In "A Good Man is Hard to Find," the Misfit's accomplice takes the family into the woods and shoots them.  The grandmother tries to save herself by pleading to the Misfit:

"You've got good blood!  I know you wouldn't shoot a lady!  I know you come from nice people!  Pray!  Jesus, you ought not to shoot a lady.  I'll give you all the money I've got!"

The Misfit responds:

"Jesus was the only One that ever raised the dead and He shouldn't have done it.  He shown everything off balance.  If He did what He said, then it's nothing for you to do but thow away everything and follow Him, and if He didn't, then it's nothing for you to do but enjoy the few minutes you got left the best way you can--by killing somebody or burning down his house or doing some other meanness to him.  No pleasure but meanness."

Just before it is her turn to be shot, the grandmother says:

"Why you're one of my babies.

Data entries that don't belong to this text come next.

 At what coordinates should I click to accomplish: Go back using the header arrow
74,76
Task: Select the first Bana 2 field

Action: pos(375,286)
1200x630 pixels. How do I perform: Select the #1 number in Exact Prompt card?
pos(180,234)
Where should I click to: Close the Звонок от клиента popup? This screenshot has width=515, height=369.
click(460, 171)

You're one of my own children!"  She touches the Misfit on the shoulder, and he springs back "as if a snake had bitten him and [shoots] her three times through the chest."

The Misfit tells his accomplice to throw the grandmother into the woods with the others, adding:

"She would have bee a good woman if it had been somebody there to shoot her every minute of her life."

O'Connor uses the Misfit's violence and grotesqueness as a means of showing the grandmother's self-righteousness and hypocrisy.  Violence is used as a leveling tool to expose the grandmother's lack of spirituality.  To her, Christ is not a matter of life and death.

One critic said:

"...[O'Connor's] criminals...are Evil and are fighting a religious battle within themselves--their belief or disbelief in Christ is to them a matter of life and death."

O'Connor provides her grotesque characters, like the Misfit, higher spiritual ground at the expense of social moral good because she cares more about their perfervid spirituality (their souls) more than their nature (that they are evil).  "God, like the Misfit, is a force that can obliterate anguish, that can destroy all the 'grandmothers' of the world."  Violence, or the gun to the head, is a perfervid reminder that salvation is a matter of life and death.